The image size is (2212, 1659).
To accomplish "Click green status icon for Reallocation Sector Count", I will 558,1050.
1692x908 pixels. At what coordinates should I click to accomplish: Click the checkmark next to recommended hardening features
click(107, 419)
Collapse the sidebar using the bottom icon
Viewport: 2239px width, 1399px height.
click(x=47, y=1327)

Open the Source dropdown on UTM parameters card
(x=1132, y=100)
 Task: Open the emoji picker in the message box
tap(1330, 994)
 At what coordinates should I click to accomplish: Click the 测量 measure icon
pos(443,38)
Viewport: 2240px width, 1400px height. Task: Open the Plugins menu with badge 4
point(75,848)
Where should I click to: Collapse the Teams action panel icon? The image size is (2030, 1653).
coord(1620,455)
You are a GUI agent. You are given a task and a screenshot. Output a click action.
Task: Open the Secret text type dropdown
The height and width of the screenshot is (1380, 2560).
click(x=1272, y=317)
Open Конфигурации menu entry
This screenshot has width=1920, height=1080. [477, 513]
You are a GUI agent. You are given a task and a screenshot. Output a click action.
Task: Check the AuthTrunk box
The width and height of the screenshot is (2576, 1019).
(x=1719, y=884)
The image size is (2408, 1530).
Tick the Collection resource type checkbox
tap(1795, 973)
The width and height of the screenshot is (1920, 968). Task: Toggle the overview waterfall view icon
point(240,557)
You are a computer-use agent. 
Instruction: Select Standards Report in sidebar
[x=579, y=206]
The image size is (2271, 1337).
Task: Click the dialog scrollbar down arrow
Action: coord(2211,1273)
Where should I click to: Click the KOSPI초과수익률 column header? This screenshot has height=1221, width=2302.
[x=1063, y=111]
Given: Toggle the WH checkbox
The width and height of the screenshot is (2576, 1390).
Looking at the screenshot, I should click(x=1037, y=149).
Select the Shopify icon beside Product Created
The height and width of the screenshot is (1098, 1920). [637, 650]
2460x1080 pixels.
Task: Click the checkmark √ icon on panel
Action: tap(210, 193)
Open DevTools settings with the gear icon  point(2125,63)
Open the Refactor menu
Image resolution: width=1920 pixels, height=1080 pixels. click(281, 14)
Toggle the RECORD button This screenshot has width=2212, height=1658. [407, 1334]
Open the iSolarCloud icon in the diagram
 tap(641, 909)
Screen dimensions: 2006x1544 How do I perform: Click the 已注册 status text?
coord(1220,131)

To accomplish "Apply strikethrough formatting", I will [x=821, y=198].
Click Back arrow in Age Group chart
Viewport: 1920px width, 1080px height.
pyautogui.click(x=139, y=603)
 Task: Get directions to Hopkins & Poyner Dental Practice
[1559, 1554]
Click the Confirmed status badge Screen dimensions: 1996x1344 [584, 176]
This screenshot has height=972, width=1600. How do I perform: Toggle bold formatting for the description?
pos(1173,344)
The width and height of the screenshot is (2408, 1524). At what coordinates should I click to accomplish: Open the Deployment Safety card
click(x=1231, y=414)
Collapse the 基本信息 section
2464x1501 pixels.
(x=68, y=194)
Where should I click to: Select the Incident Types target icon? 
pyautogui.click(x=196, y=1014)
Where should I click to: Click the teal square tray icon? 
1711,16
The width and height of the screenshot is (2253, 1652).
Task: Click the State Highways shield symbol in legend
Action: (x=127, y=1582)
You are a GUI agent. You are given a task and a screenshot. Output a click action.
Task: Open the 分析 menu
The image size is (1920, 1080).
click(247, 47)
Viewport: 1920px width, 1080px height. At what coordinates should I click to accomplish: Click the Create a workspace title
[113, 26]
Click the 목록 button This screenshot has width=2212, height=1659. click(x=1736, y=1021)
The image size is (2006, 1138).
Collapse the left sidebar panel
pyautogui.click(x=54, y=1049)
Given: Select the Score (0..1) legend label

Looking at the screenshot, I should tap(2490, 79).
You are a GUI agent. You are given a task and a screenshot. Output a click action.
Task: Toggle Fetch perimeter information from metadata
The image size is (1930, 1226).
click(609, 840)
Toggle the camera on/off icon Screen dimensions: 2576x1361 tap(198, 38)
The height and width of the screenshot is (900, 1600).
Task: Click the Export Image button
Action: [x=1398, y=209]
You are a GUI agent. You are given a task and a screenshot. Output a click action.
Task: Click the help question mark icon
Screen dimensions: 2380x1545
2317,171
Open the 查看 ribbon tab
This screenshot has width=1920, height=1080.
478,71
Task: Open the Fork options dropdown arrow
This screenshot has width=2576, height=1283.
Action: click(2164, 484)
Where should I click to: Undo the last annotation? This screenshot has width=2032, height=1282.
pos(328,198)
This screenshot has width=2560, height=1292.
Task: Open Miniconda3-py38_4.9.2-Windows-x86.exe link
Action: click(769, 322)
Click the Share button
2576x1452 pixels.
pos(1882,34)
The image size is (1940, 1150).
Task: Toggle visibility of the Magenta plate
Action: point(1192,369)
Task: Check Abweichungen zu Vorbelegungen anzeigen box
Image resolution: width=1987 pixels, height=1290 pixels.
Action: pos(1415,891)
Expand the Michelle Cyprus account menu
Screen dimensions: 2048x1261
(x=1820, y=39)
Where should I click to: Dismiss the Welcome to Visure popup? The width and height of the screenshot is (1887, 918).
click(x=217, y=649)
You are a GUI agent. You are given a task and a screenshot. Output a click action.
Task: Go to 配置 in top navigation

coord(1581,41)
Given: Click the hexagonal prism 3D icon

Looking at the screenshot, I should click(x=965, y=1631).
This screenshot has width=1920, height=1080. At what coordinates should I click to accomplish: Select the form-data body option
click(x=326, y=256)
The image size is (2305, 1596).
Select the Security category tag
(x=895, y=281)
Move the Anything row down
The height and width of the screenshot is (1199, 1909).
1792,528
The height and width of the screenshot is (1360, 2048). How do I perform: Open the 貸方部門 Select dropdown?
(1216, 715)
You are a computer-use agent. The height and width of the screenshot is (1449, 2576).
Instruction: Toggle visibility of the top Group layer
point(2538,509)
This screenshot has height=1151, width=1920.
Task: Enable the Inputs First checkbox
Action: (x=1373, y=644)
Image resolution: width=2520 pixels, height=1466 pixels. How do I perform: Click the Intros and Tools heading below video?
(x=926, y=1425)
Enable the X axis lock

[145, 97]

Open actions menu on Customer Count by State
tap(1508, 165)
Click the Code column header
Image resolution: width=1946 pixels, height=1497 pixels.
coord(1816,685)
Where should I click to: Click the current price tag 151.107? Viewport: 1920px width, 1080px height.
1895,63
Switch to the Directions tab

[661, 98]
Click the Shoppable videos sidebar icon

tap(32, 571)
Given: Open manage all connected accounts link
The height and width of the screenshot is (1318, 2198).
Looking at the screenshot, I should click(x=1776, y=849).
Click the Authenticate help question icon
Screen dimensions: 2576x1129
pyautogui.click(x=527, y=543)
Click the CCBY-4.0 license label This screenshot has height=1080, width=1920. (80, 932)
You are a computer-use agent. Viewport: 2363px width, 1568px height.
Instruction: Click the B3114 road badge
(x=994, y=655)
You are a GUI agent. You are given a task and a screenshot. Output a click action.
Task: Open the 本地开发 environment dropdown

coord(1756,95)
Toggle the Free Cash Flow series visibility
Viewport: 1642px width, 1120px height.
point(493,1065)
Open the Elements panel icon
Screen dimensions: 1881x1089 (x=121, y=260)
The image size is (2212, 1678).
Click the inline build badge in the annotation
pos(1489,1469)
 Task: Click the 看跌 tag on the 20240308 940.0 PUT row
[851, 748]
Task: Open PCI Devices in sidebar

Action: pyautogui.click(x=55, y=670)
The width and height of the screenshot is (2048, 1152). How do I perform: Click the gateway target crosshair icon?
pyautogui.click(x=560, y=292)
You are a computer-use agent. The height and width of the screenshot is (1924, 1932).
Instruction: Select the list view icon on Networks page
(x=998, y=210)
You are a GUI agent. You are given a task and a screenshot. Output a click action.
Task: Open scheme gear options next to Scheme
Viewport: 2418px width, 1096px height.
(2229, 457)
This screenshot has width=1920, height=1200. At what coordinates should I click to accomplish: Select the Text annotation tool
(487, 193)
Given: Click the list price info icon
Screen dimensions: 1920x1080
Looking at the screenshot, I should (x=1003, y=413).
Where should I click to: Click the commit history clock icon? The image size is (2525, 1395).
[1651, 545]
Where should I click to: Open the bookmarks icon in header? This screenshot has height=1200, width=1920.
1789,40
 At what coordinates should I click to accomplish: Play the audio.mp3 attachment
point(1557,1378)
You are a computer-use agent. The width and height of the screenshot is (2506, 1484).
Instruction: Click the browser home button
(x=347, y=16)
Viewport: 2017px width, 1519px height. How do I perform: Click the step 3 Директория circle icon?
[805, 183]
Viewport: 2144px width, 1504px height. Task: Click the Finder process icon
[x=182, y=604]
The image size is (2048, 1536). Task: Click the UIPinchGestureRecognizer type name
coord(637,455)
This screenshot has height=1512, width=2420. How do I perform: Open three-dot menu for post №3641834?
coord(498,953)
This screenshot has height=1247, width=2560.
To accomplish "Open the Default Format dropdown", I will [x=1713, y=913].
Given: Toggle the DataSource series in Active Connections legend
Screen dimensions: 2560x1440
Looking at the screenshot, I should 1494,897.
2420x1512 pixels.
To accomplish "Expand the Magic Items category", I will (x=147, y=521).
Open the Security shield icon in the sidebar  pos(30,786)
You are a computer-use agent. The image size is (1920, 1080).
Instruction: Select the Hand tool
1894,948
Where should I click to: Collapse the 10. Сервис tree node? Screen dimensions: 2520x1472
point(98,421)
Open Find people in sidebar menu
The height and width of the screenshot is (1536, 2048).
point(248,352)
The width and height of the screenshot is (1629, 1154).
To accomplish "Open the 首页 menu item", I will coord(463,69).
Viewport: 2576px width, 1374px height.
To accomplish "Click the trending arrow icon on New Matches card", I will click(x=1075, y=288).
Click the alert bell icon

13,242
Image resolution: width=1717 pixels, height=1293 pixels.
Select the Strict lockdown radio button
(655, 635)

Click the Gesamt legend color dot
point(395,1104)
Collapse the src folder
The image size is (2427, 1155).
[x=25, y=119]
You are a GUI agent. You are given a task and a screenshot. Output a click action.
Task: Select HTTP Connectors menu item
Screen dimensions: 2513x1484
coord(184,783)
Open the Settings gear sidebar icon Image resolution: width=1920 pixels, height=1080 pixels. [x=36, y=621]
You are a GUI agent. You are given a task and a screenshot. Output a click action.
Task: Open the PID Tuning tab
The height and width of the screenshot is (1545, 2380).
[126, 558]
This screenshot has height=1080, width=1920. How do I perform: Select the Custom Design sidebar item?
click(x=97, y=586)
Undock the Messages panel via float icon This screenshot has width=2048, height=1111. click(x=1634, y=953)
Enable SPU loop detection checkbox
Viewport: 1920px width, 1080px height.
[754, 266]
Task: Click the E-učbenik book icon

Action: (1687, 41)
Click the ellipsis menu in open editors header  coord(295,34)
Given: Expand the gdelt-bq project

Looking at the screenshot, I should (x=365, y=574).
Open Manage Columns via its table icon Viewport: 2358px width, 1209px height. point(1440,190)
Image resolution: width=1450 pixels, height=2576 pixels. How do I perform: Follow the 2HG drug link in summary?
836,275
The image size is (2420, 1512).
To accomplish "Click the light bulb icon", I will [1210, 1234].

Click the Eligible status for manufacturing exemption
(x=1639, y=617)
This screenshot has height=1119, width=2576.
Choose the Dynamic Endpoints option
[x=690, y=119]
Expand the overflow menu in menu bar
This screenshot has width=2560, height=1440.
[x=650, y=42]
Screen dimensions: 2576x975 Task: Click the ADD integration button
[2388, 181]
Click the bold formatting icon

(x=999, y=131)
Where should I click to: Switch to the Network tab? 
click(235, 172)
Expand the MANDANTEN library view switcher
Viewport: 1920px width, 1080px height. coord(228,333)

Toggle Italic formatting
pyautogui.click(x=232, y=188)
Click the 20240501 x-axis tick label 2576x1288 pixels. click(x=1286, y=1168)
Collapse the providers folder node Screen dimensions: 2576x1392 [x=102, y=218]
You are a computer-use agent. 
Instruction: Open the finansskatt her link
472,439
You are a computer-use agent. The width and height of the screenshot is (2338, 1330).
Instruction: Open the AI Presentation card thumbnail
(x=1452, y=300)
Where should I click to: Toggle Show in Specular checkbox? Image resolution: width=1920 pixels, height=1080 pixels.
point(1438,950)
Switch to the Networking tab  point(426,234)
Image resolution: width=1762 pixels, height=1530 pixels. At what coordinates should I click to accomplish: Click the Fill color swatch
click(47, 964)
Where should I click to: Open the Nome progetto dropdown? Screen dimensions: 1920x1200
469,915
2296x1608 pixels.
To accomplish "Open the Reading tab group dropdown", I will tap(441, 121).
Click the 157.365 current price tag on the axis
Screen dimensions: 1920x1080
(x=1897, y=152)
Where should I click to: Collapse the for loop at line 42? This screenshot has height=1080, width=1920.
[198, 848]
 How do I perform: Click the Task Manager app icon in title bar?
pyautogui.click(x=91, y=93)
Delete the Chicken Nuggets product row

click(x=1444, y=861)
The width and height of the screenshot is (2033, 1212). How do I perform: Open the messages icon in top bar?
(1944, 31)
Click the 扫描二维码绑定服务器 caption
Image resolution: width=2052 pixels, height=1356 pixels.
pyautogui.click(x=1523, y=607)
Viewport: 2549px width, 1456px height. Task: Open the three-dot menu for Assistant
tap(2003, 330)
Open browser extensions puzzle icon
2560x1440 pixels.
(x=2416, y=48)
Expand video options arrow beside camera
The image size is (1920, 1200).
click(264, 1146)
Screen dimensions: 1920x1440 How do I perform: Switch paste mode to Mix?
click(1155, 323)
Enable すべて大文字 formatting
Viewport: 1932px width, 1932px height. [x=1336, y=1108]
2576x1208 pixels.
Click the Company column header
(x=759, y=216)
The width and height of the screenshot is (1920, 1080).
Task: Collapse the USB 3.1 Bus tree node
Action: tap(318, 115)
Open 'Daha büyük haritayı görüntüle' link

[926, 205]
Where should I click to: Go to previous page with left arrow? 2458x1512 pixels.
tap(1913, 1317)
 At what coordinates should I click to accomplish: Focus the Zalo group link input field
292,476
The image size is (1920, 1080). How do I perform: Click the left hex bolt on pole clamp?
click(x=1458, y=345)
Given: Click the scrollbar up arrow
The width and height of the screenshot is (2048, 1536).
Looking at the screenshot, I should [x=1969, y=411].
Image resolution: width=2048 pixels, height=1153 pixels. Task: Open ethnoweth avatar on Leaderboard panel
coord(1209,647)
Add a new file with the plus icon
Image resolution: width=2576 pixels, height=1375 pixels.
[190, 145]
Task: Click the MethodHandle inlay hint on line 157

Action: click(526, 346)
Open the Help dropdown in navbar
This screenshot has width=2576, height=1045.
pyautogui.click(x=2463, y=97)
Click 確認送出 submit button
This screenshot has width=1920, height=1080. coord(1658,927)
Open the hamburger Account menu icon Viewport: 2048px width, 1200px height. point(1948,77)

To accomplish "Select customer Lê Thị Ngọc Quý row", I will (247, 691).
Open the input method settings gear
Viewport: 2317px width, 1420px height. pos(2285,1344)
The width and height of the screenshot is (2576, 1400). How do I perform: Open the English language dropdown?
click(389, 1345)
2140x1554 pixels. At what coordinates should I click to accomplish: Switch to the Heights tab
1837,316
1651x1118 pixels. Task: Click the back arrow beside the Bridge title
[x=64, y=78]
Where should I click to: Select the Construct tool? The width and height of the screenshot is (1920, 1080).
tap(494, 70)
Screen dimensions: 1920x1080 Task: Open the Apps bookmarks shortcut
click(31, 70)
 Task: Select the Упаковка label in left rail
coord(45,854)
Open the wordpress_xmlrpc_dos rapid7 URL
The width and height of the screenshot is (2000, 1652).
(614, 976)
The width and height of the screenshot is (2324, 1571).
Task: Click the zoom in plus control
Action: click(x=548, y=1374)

● ● ● ● ●

The problem:
Only the lines containing the word "folder" should be returned from the data above.

Exercise result:
Collapse the src folder
Collapse the providers folder node Screen dimensions: 2576x1392 [x=102, y=218]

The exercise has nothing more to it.